Decidí llorarle las penas a mi tortuga Minerva, aunque la pobre no me iba a resultar de gran ayuda. Llevaba unos días enferma y, según el veterinario,  probablemente no pasaría de esa semana.

Así que, haciendo un rápido balance de mi situación: me habían pegado una paliza, me habían expulsado del Museo Arqueológico, me había caído bronca de mi profesora, mis padres seguían pasando de mí y mi tortuga estaba a punto de espicharla. Y sólo estábamos a martes.

De esta manera me lamentaba yo cuando mi madre entró en mi dormitorio con el teléfono inalámbrico.

          —Es Alfonso —me anunció sin necesidad, ya que Alfonso era la única persona en el mundo que me llamaba por teléfono. O, para ser más exactos, que me dirigía la palabra.

¿Qué pasa? dije a modo de apático saludo.

A mí nada, tío. ¿Y a ti?

—Poca cosa.

—Sí, y yo soy el Shá de Persia. ¿Estás bien?

—Un poco magullado, pero es lo que tiene enfrentarse a mastodontes.

—¡Joder, macho! Me tienes que explicar lo que ha pasado.

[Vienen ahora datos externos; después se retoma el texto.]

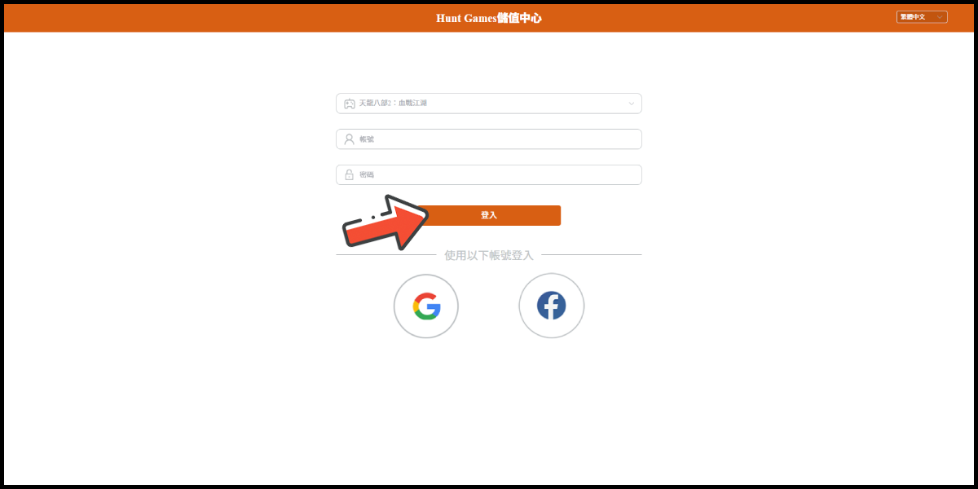Click the large red arrow graphic

coord(385,222)
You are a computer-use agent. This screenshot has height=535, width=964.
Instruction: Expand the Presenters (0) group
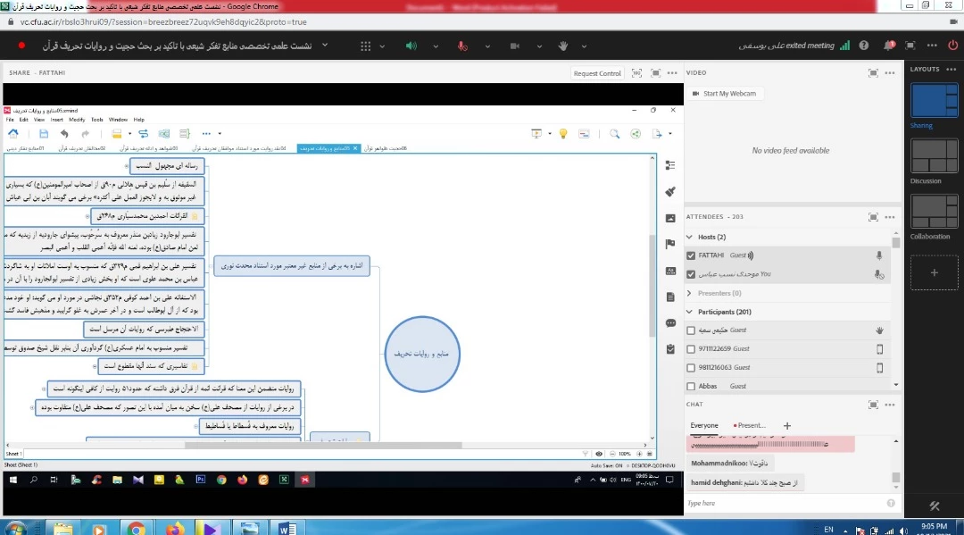pos(689,293)
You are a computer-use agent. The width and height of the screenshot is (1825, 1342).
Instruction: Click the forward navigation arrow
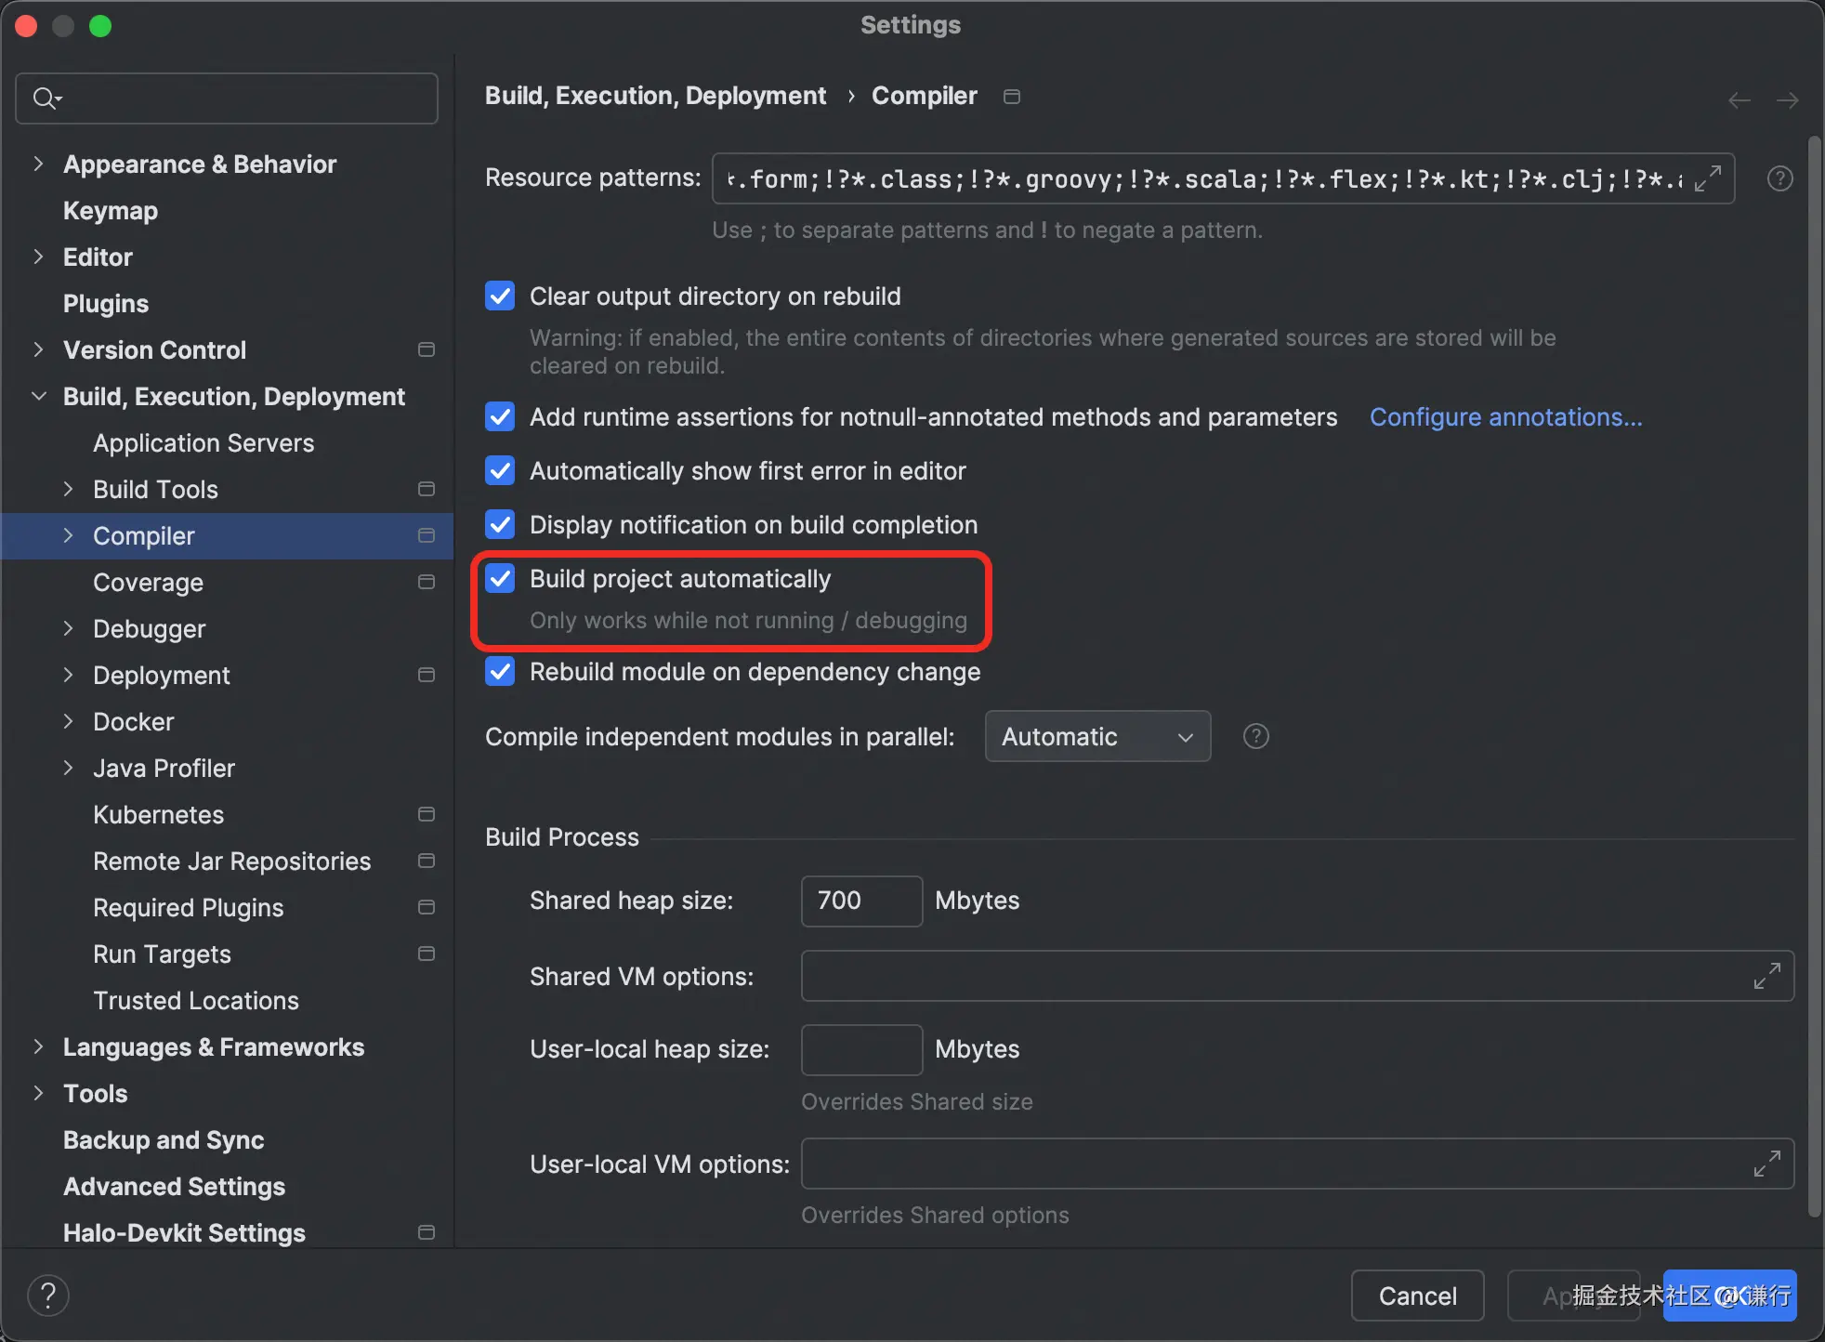pos(1787,99)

Estábamos escuchando las explicaciones de Alicia y de repente vimos al Quicote queriendo arrancarte la cabeza.

Bueno, no es nada raro dije como tratando de quitarle importancia al incidente—. La eterna lucha entre la razón y la fuerza. Entre lo humano y lo animal.

En ese momento me di cuenta de la rica metáfora que acababa de crear. La bicha de Balazote, mitad animal, mitad hombre. Quicote, mitad ser humano, mitad cabestro...

Oye, Jaime seguía Alfonso al otro lado del teléfono. ¿Tienes tú el X-Wing? Lo estoy buscando y no lo encuentro.

Sí, hombre, sí —Alfonso era un buen tío pero tenía una memoria horrible—. ¿Es que no te acuerdas que me lo prestaste hace ya dos meses? Todavía no he logrado cargarme la Estrella de la Muerte, pero de esta semana no pasa.

Años más tarde, a los adolescentes como nosotros nos llamarían frikis. Por el momento, sólo éramos un par de jóvenes inquietos que buscaban en la ficción los alicientes que la vida nos negaba. Lo mismo que los antiguos griegos hacían sacrificios a Apolo o los católicos acuden a misa los domingos. Cada uno se lo monta como puede y cree en lo que le motiva.

Finalizada esta disquisición, vuelvo a Alfonso, que berreaba en el teléfono:

Ah, vale, vale. Menos mal. No te olvides de que dentro de dos viernes mis padres se piran y tenemos la casa para nosotros.

No me olvido, Alfonso, no soy como tú. Tenemos pendiente un maratón.

Eso. Así que tráete el X-Wing si te acuerdas, ¿vale?

Que sí, Alfonso, que sí. Que me acuerdo.

Por cierto ¿qué haces esta tarde?

Lo de ese chico era para tomárselo en serio. Éramos amigos desde hacía tres años y cada día me venía con la misma pregunta.

¿Tú qué crees? Hoy es martes.

¿Martes? Oh, ah. Ya. Bueno, entonces nos vemos mañana en clase.

—Vale. Hasta mañana.

Cuídate, tío. Y no te metas con Quicote, que es malo para la salud.

Colgué y me quedé un rato mirando el póster de En busca del arca perdida que coronaba el cabecero de mi cama. Ahí estaba Indy, mirándome comprensivo, como diciendo “No es nada chaval, todos podemos tener un mal día. El truco está en volver a levantarse y seguir luchando. El sufrimiento provoca arrugas, chaval, y las arrugas marcan la personalidad. Ánimo, chaval”, etcétera.


Yo le dije que sí a todo, pero no estaba de humor. Era martes y aunque me apetecía pasar la tarde viendo alguna película, o intentando destruir la maldita Estrella de la Muerte, o avanzando en mi lectura de La llamada de la selva de Jack London,  me tocaba salir de casa a las seis de la tarde y dirigirme a la consulta del doctor Queraltó, el psicólogo del instituto. 


Suspiré resignado, dije adiós a mis padres y salí de casa consolado por el pensamiento de que al menos con el psicólogo se podía hablar.